Requirement:
Please output every record exactly, keeping each line as it is.

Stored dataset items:
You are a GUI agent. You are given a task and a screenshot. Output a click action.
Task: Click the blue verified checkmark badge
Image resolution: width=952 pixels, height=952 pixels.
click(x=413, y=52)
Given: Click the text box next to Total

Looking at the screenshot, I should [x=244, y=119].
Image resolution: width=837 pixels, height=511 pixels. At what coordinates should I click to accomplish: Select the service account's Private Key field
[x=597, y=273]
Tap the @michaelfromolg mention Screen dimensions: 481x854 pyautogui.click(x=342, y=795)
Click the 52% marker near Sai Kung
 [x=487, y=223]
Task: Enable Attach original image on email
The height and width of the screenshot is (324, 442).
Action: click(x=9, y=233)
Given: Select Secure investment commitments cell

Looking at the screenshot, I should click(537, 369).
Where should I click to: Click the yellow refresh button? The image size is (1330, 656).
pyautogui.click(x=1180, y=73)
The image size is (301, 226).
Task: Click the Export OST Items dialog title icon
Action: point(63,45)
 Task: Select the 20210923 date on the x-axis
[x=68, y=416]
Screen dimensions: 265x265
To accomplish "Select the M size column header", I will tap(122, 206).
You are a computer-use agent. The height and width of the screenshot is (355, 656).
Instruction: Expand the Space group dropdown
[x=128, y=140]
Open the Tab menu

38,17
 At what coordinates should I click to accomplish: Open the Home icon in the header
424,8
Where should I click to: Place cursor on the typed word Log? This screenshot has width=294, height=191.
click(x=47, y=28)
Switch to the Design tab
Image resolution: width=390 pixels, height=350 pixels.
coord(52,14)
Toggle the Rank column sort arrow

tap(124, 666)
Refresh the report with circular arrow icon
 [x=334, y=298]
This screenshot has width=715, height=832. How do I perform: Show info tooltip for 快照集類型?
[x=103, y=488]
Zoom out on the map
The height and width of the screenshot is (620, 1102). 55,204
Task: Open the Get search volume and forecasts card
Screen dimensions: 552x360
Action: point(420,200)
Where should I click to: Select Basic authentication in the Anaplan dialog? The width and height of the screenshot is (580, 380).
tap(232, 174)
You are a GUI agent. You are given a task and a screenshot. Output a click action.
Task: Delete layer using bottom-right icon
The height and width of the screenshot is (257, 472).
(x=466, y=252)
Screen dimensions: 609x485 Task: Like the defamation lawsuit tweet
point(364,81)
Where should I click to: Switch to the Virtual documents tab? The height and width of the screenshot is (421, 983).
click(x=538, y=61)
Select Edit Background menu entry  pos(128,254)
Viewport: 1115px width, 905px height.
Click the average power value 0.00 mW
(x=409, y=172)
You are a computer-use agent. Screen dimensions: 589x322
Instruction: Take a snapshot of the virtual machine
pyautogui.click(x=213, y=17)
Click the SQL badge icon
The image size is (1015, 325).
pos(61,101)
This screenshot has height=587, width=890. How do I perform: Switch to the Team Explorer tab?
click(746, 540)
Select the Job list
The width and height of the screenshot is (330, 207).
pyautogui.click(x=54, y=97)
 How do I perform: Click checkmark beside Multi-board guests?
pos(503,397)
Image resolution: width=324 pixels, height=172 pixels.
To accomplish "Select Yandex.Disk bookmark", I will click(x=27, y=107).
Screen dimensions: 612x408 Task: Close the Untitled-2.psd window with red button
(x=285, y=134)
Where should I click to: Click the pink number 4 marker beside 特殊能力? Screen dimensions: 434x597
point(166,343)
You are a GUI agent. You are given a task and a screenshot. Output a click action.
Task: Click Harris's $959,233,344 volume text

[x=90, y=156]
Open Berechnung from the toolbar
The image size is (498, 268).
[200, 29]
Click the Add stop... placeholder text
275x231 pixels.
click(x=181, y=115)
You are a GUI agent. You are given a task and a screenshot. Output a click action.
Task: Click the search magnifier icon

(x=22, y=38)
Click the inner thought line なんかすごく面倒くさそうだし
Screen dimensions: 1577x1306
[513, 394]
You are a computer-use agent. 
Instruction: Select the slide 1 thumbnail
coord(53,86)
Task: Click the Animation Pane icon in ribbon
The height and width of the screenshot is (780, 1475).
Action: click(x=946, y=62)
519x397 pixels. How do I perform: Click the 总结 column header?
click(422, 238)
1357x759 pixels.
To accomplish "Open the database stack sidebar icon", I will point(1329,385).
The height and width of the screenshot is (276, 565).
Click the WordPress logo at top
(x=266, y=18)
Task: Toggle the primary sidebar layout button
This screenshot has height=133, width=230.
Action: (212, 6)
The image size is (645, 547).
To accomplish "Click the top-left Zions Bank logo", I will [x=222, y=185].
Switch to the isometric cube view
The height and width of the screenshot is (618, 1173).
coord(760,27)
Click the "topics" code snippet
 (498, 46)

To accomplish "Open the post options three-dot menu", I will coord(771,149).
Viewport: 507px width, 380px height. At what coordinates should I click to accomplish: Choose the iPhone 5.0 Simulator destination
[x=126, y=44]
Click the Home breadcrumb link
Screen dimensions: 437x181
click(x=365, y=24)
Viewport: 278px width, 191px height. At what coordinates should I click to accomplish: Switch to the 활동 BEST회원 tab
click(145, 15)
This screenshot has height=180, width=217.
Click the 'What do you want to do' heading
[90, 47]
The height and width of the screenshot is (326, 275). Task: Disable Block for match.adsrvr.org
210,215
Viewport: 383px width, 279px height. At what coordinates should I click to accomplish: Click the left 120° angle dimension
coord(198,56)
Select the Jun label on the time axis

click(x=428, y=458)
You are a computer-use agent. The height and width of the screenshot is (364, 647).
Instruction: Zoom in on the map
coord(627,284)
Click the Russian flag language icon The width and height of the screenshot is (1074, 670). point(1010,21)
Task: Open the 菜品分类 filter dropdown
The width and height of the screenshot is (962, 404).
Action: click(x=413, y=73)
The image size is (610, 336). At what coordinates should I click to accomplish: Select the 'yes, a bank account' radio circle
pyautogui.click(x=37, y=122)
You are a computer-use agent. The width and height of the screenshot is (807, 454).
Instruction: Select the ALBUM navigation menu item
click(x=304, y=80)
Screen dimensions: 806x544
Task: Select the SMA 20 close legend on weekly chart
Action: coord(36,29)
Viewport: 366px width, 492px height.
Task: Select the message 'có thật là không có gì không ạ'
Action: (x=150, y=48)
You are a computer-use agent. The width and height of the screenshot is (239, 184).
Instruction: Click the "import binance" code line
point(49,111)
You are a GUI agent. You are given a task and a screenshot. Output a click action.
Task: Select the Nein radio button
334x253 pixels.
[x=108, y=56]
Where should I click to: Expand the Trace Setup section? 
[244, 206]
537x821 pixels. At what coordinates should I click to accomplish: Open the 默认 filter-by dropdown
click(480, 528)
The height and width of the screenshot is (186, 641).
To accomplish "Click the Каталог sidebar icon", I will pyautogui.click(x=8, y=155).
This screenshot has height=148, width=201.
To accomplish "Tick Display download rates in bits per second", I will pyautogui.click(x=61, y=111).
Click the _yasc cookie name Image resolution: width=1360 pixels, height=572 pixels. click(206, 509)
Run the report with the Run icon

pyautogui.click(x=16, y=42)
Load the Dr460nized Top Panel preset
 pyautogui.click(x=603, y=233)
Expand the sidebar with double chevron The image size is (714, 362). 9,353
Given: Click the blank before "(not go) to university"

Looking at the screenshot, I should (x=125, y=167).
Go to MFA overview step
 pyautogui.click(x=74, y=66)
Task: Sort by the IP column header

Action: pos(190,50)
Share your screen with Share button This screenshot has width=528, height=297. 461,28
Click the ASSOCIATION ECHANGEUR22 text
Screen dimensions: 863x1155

Written response:
You are a GUI agent. You are given a task and a screenshot. Output a click action.
Task: Click the blue verified checkmark badge
Image resolution: width=952 pixels, height=952 pixels.
click(x=413, y=52)
Given: Click the text box next to Total

Looking at the screenshot, I should [x=244, y=119].
Image resolution: width=837 pixels, height=511 pixels. At what coordinates should I click to accomplish: Select the service account's Private Key field
[x=597, y=273]
Tap the @michaelfromolg mention Screen dimensions: 481x854 pyautogui.click(x=342, y=795)
Click the 52% marker near Sai Kung
 [x=487, y=223]
Task: Enable Attach original image on email
The height and width of the screenshot is (324, 442).
Action: click(x=9, y=233)
Given: Select Secure investment commitments cell

Looking at the screenshot, I should click(537, 369).
Where should I click to: Click the yellow refresh button? The image size is (1330, 656).
pyautogui.click(x=1180, y=73)
The image size is (301, 226).
Task: Click the Export OST Items dialog title icon
Action: point(63,45)
 Task: Select the 20210923 date on the x-axis
[x=68, y=416]
Screen dimensions: 265x265
To accomplish "Select the M size column header", I will tap(122, 206).
You are a computer-use agent. The height and width of the screenshot is (355, 656).
Instruction: Expand the Space group dropdown
[x=128, y=140]
Open the Tab menu

38,17
 At what coordinates should I click to accomplish: Open the Home icon in the header
424,8
Where should I click to: Place cursor on the typed word Log? This screenshot has width=294, height=191.
click(x=47, y=28)
Switch to the Design tab
Image resolution: width=390 pixels, height=350 pixels.
coord(52,14)
Toggle the Rank column sort arrow

tap(124, 666)
Refresh the report with circular arrow icon
 [x=334, y=298]
This screenshot has width=715, height=832. How do I perform: Show info tooltip for 快照集類型?
[x=103, y=488]
Zoom out on the map
The height and width of the screenshot is (620, 1102). 55,204
Task: Open the Get search volume and forecasts card
Screen dimensions: 552x360
Action: point(420,200)
Where should I click to: Select Basic authentication in the Anaplan dialog? The width and height of the screenshot is (580, 380).
tap(232, 174)
You are a GUI agent. You are given a task and a screenshot. Output a click action.
Task: Delete layer using bottom-right icon
The height and width of the screenshot is (257, 472).
(x=466, y=252)
Screen dimensions: 609x485 Task: Like the defamation lawsuit tweet
point(364,81)
Where should I click to: Switch to the Virtual documents tab? The height and width of the screenshot is (421, 983).
click(x=538, y=61)
Select Edit Background menu entry  pos(128,254)
Viewport: 1115px width, 905px height.
Click the average power value 0.00 mW
(x=409, y=172)
You are a computer-use agent. Screen dimensions: 589x322
Instruction: Take a snapshot of the virtual machine
pyautogui.click(x=213, y=17)
Click the SQL badge icon
The image size is (1015, 325).
pos(61,101)
This screenshot has height=587, width=890. How do I perform: Switch to the Team Explorer tab?
click(746, 540)
Select the Job list
The width and height of the screenshot is (330, 207).
pyautogui.click(x=54, y=97)
 How do I perform: Click checkmark beside Multi-board guests?
pos(503,397)
Image resolution: width=324 pixels, height=172 pixels.
To accomplish "Select Yandex.Disk bookmark", I will click(x=27, y=107).
Screen dimensions: 612x408 Task: Close the Untitled-2.psd window with red button
(x=285, y=134)
Where should I click to: Click the pink number 4 marker beside 特殊能力? Screen dimensions: 434x597
point(166,343)
You are a GUI agent. You are given a task and a screenshot. Output a click action.
Task: Click Harris's $959,233,344 volume text

[x=90, y=156]
Open Berechnung from the toolbar
The image size is (498, 268).
[200, 29]
Click the Add stop... placeholder text
275x231 pixels.
click(x=181, y=115)
You are a GUI agent. You are given a task and a screenshot. Output a click action.
Task: Click the search magnifier icon

(x=22, y=38)
Click the inner thought line なんかすごく面倒くさそうだし
Screen dimensions: 1577x1306
[513, 394]
You are a computer-use agent. 
Instruction: Select the slide 1 thumbnail
coord(53,86)
Task: Click the Animation Pane icon in ribbon
The height and width of the screenshot is (780, 1475).
Action: click(x=946, y=62)
519x397 pixels. How do I perform: Click the 总结 column header?
click(422, 238)
1357x759 pixels.
To accomplish "Open the database stack sidebar icon", I will point(1329,385).
The height and width of the screenshot is (276, 565).
Click the WordPress logo at top
(x=266, y=18)
Task: Toggle the primary sidebar layout button
This screenshot has height=133, width=230.
Action: (212, 6)
The image size is (645, 547).
To accomplish "Click the top-left Zions Bank logo", I will [x=222, y=185].
Switch to the isometric cube view
The height and width of the screenshot is (618, 1173).
coord(760,27)
Click the "topics" code snippet
 (498, 46)

To accomplish "Open the post options three-dot menu", I will coord(771,149).
Viewport: 507px width, 380px height. At what coordinates should I click to accomplish: Choose the iPhone 5.0 Simulator destination
[x=126, y=44]
Click the Home breadcrumb link
Screen dimensions: 437x181
click(x=365, y=24)
Viewport: 278px width, 191px height. At what coordinates should I click to accomplish: Switch to the 활동 BEST회원 tab
click(145, 15)
This screenshot has height=180, width=217.
Click the 'What do you want to do' heading
[90, 47]
The height and width of the screenshot is (326, 275). Task: Disable Block for match.adsrvr.org
210,215
Viewport: 383px width, 279px height. At what coordinates should I click to accomplish: Click the left 120° angle dimension
coord(198,56)
Select the Jun label on the time axis

click(x=428, y=458)
You are a computer-use agent. The height and width of the screenshot is (364, 647).
Instruction: Zoom in on the map
coord(627,284)
Click the Russian flag language icon The width and height of the screenshot is (1074, 670). point(1010,21)
Task: Open the 菜品分类 filter dropdown
The width and height of the screenshot is (962, 404).
Action: click(x=413, y=73)
The image size is (610, 336). At what coordinates should I click to accomplish: Select the 'yes, a bank account' radio circle
pyautogui.click(x=37, y=122)
You are a computer-use agent. The width and height of the screenshot is (807, 454).
Instruction: Select the ALBUM navigation menu item
click(x=304, y=80)
Screen dimensions: 806x544
Task: Select the SMA 20 close legend on weekly chart
Action: coord(36,29)
Viewport: 366px width, 492px height.
Task: Select the message 'có thật là không có gì không ạ'
Action: (x=150, y=48)
You are a computer-use agent. The width and height of the screenshot is (239, 184).
Instruction: Click the "import binance" code line
point(49,111)
You are a GUI agent. You are given a task and a screenshot. Output a click action.
Task: Select the Nein radio button
334x253 pixels.
[x=108, y=56]
Where should I click to: Expand the Trace Setup section? 
[244, 206]
537x821 pixels. At what coordinates should I click to accomplish: Open the 默认 filter-by dropdown
click(480, 528)
The height and width of the screenshot is (186, 641).
To accomplish "Click the Каталог sidebar icon", I will pyautogui.click(x=8, y=155).
This screenshot has height=148, width=201.
To accomplish "Tick Display download rates in bits per second", I will pyautogui.click(x=61, y=111).
Click the _yasc cookie name Image resolution: width=1360 pixels, height=572 pixels. click(206, 509)
Run the report with the Run icon

pyautogui.click(x=16, y=42)
Load the Dr460nized Top Panel preset
 pyautogui.click(x=603, y=233)
Expand the sidebar with double chevron The image size is (714, 362). 9,353
Given: Click the blank before "(not go) to university"

Looking at the screenshot, I should (x=125, y=167).
Go to MFA overview step
 pyautogui.click(x=74, y=66)
Task: Sort by the IP column header

Action: pos(190,50)
Share your screen with Share button This screenshot has width=528, height=297. 461,28
Click the ASSOCIATION ECHANGEUR22 text
Screen dimensions: 863x1155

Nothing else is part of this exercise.